Start of Text block

Supreme Court to consider ex turpi causa
Elicia Henderson (a protected party, by her Litigation Friend the Official Solicitor) v Dorset Healthcare University NHS Foundation Trust UKSC
Elicia Henderson (a protected party, by her Litigation Friend the Official Solicitor) v Dorset Healthcare University NHS Foundation Trust UKSC 2018/0200
The appellant had been diagnosed as suffering from paranoid schizophrenia or schizoaffective disorder and was under the care of the respondent. On 25 August 2010, during a psychotic episode, the appellant stabbed her mother to death. She alleged that, but for the failings in her care, the stabbing would not have happened.
An independent investigation, commissioned by the NHS South West and the Bournemouth and Poole Adults Safeguarding Board found, whilst the precise stabbing could not have been predicted, a serious untoward incident of some kind was foreseeable. It was agreed between the parties that, but for the breach of duty by the respondent in failing to respond to the appellant’s mental collapse, the tragic event would not have happened. The appellant pleaded guilty to manslaughter by diminished responsibility.
A civil claim was subsequently brought by the appellant for losses arising from her detention, damages for her post traumatic stress disorder consequent on the killing of her mother and the loss of gains from her late mother’s will.
The first instance judge, Jay J, considered the extent of the appellant’s culpability for the criminal act and whether there was a binding authority from the Court of Appeal or House of Lords to preclude her recovery of damages. Following the judgments in Clunis v Camden and Islington Health Authority  QB 978 and Gray v Thames Trains Limited  UKHL 33, Jay J dismissed the appellant’s claims on the basis that they were barred by the doctrine of illegality.
Court of Appeal
The appellant brought her appeal on the basis that the first instance judge was wrong to conclude that he was bound by Gray and Clunis. The respondent invited the Court of Appeal to uphold the first instance decision but, even if the court were unable to, alleged that the appellant’s claims would still be barred by the defence of illegality and the public policy justifications underlying that defence. The court, in dismissing the appellant’s appeal, held that it was bound by the principles arising from Clunis and Gray. Applying such principles, the court held that the appellant could not successfully claim any of the heads of loss because (1) she has been convicted of a serious criminal offence; (2) she was aware of the quality and nature of her act or that what she was doing was wrong since her mental state did not justify a verdict of not guilty by reason of insanity; (3) as such, the court could not go behind the criminal conviction in order to ascertain whether the appellant had no responsibility for the serious crime to which she pleaded guilty; and (4) she sought to rely on her illegal act of manslaughter to advance her claims.
The appellant was granted permission to bring her appeal to the Supreme Court who will determine whether she can recover damages for the consequences of having committed a criminal offence, to include damages for her subsequent loss of liberty.
The Supreme Court Bench, consisting of seven Lords, have today begun to hear arguments in this appeal. The hearing is expected to conclude tomorrow, 12 May 2020. The defence of ex turpi causa has been a long-standing common law defence which has presented significant difficulties for both parties and the courts. Being a full defence, it is a useful tool in a defendant’s weaponry as the entirety of a claimant’s claim will be dismissed if the defence succeeds. Given the decision in Gray, it will be interesting to see whether the Supreme Court will invoke the provisions of the 1966 Practice Statement thereby allowing it to depart from an earlier decision and, if so, exposing defendants and insurers to the potential opening of the floodgates for similar claims.

End of Text block
Start of Data provided

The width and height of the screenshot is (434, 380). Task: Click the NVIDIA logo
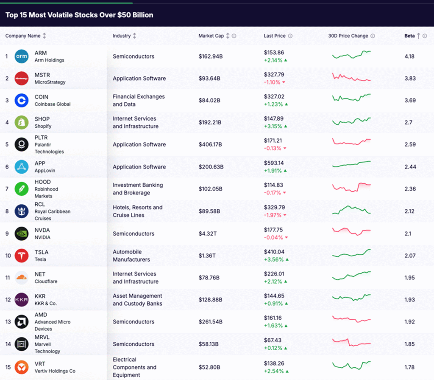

End of Data provided

Description of the task
Using the Henderson appeal text, answer the following:
1. On what date did the appellant stab her mother?
2. What offense did the appellant plead guilty to?
3. How many Lords make up the Supreme Court Bench hearing the appeal?

Response
1. 25 August 2010
2. Manslaughter by diminished responsibility
3. Seven